Public Comments: December 2006 – Confidential Information Protection and Efficiency Act of 2002 (CIPSEA)

The World Privacy Forum submitted comments to the Office of Management and Budget regarding proposed guidance on Title V of the e-Government Act. The proposed guidance did not address the relationship between CIPSEA and the USA PATRIOT Act Section 215, and guidance regarding identifiability and the Privacy Act of 1974 needs to be further refined. WPF suggests that OMB consider developing a formal statistical confidentiality seal controlled by a federal agency. The purpose would be to provide an identifiable marker that would tell individuals if the information they provide will receive the highest degree of confidentiality protection available under law.

Public Comments: December 2006 – Medical privacy / Medicare Part D World Privacy Forum Requests That CMS Bring Its Medicare Part D Data Activities Under HIPAA and Require Certificates of Confidentiality to Protect Patient Privacy

In comments filed with the Centers for Medicare and Medicaid Services, the World Privacy Forum requested that CMS give effect to data restrictions that Congress has expressly included in the law. WPF also requested that CMS include in its standard agreements for use of CMS data a requirement that the recipient obtain a certification of confidentiality for all identifiable CMS data. WPF also requested that CMS perform a regulatory impact analysis and publish a system of records notice.

Public Comments: November 2006 – Privacy Act of 1974 Department of Justice Proposes Making Changes to Routine Uses of its Systems and Databases; World Privacy Forum Files Comments on Problematic Privacy Act Issues with the Proposed Changes

The Department of Justice published a notice proposing to update the Routine Uses of its systems and databases under the Privacy Act of 1974. The proposal was not precise enough, and was written in such a way as to allow sensitive Privacy Act systems such as the Criminal Division Witness Security File (CRM-002), the Witness Immunity Records (CRM-022), and the National Instant Criminal Background Check System (NICS, FBI-018) to be disclosed to almost anyone in certain circumstances, including to individuals working outside of law enforcement. The World Privacy Forum is requesting that the DOJ significantly tighten its language in the proposal, and to specify what individuals or entities may have access to these sensitive records, under what specific conditions. The World Privacy Forum is also requesting the DOJ republish all of its up-to-date system of records notices in their entirety immediately and at least every two years thereafter. Read the comments (PDF).
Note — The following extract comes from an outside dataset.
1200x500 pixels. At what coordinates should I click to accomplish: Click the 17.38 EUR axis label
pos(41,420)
Public Comments: October 2006 Comments to National Institutes of Health regarding its Request for Information for Genome Wide Association Studies repository policy.
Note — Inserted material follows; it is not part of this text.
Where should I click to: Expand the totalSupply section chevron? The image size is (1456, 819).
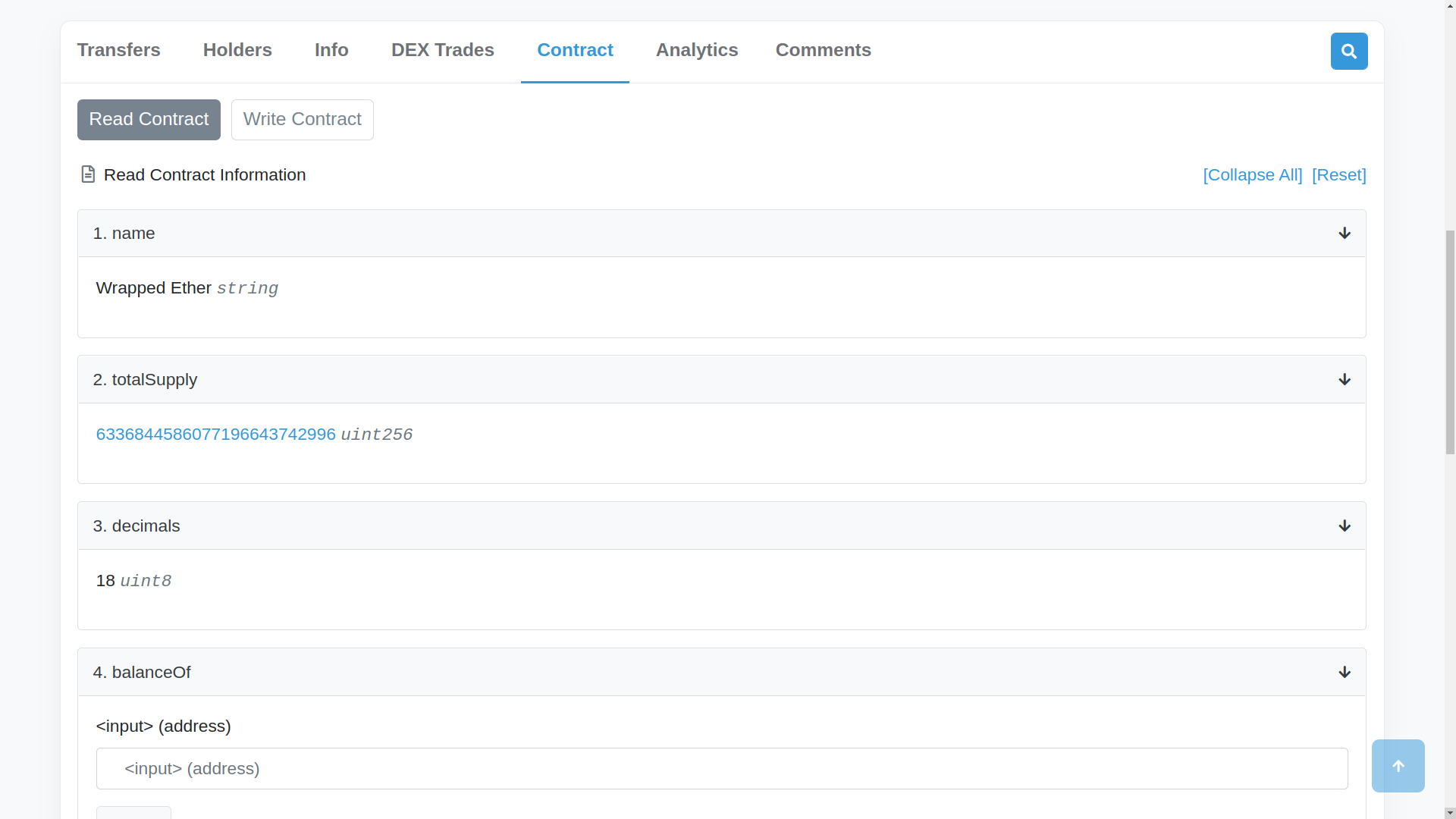1344,379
Genome-wide association studies present complex and challenging privacy issues. The National Institutes of Health, in a published request for information, asked for public comment on its proposed policy regarding its support and management of a central genomic repository for genome-wide association studies. In comments filed with the National Institutes of Health, the World Privacy Forum raised concerns about the proposed NIH policy in the specific areas of genetic identifiability, secondary uses of the genetic data, oversight, legal protections, and informed consent.

Comments: September 2006 – WPF Files Comments on a Proposed DHS rulemaking; asks the Department to make a Commitment to Transparency and Accountability

Privacy Act of 1974 In response to a proposed Department of Homeland Security rulemaking regarding a system of records, the World Privacy Forum filed comments requesting changes. The primary objections are that the proposed system of records commingles records and functions, the proposed exemption is inconsistent with the system notice, and DHS’s proposed exemption from civil remedies was not correct, among other issues. The World Privacy Forum stated in its comments that the Department of Homeland Security should demonstrate its commitment to accountability and transparency in the rulemaking.